Nanotheranostics 2019; 3(2):223-235. doi:10.7150/ntno.35935
Overcoming hypoxia-induced chemoresistance to cisplatin through tumor oxygenation monitored by optical imaging
1. Department of Pharmaceutical Sciences, University of Connecticut, Storrs, Connecticut, USA 06269
2. Section of Cardiovascular Medicine, Department of Medicine, Yale University School of Medicine, New Haven, CT, USA 06519
3. Department of Cell Biology, University of Connecticut Health Center, Farmington, Connecticut, USA 06030
4. Department of Radiology, School of Medicine, University of North Carolina at Chapel Hill, North Carolina, USA 27599
* Equal contributors to this work.
#Current Address: Harvard T.H. Chan School of Public Health, Boston, Massachusetts, USA 02115
$ Current Address: Eli Lilly and Company Global Headquarters Lilly Corporate Center, Indianapolis, Indiana, USA 46285
Song D, Beringhs AO, Zhuang Z, Joshi G, Tran TH, Claffey KP, Yuan H, Lu X. Overcoming hypoxia-induced chemoresistance to cisplatin through tumor oxygenation monitored by optical imaging. Nanotheranostics 2019; 3(2):223-235. doi:10.7150/ntno.35935. Available from http://www.ntno.org/v03p0223.htm
Perfluorocarbon nanoparticles have been reported to deliver oxygen to tumors and reduce hypoxia-induced radioresistance, however few studies have been carried out to study its role in reducing hypoxia-induced chemoresistance. The oxygenation effect also varies dramatically between different perfluorocarbon formulations and protocols, and there have been no efficient tools to monitor dynamic changes of tumor oxygenation non-invasively. Our goal was to promote tumor oxygenation using perfluorooctyl bromide (PFOB) nanoemulsion and to assess its role in sensitizing tumors to cisplatin treatment. A novel optical imaging protocol was also created to monitor the dynamic changes of tumor oxygenation in real-time.
Methods: PFOB nanoemulsion with high oxygen-carrying capacity was prepared and administered to tumor-bearing mice intravenously. Tumor oxygenation was monitored using optical imaging with a hypoxia probe injected intratumorally, thus the oxygenation dynamics and best oxygenation protocol were determined. Various treatment groups were studied, and the tumor growth was monitored to evaluate the role of oxygenation in sensitizing tumors to cisplatin treatment.

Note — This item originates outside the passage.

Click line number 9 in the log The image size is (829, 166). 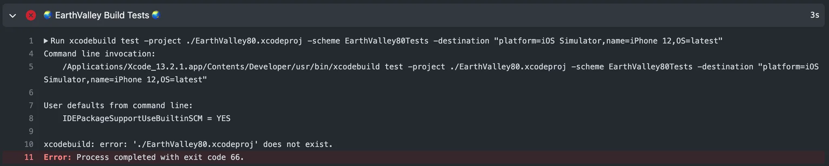click(x=31, y=132)
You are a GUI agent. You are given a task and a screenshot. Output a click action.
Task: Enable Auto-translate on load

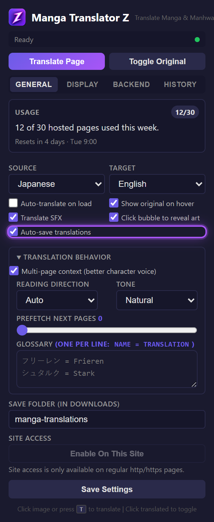[13, 203]
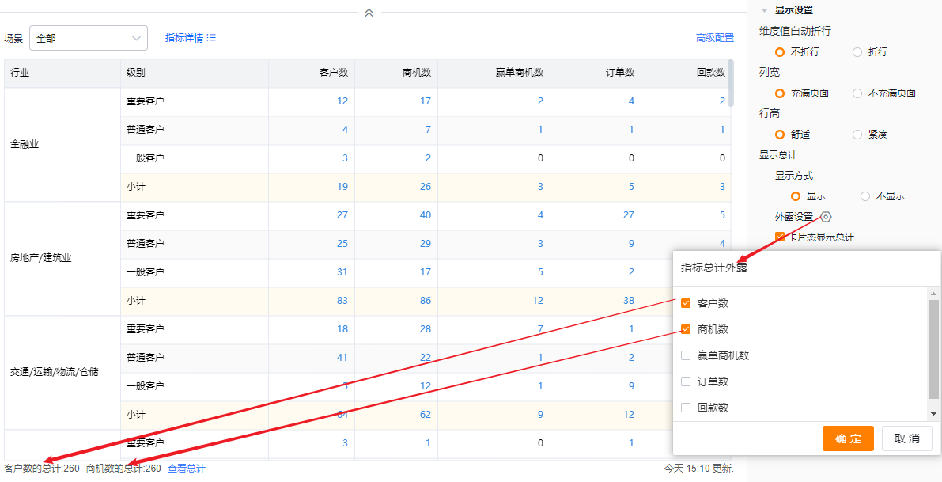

Results: PFOB nanoemulsion with and without pre-oxygenation along with carbogen breathing resulted in much better tumor oxygenation compared to carbogen breathing alone, while PFOB with air breathing did not show significant increase in tumor oxygenation. Pre-oxygenated PFOB with carbogen breathing produced the most effective oxygenation as early as 5 min post administration. In vitro and in vivo data showed preoxygenated PFOB nanoemulsion with carbogen breathing could increase cisplatin-mediated apoptosis of cancer cells and inhibited tumor growth at a low dose of cisplatin (1 mg/kg) treatment. Furthermore, the treatment did not induce nephrotoxicity.
Conclusions: Preoxygenated PFOB nanoemulsion with carbogen breathing can effectively increase tumor oxygenation, which has a great potential to prevent/overcome hypoxia-induced chemotherapy resistance. In addition, optical imaging with intratumoral injection of the hypoxia probe was an efficient tool to monitor tumor oxygenation dynamics during PFOB administration, providing better understanding on oxygenation effects under different protocols.
Keywords: perfluorooctyl bromide, hypoxia, oxygen delivery, cisplatin, chemoresistance.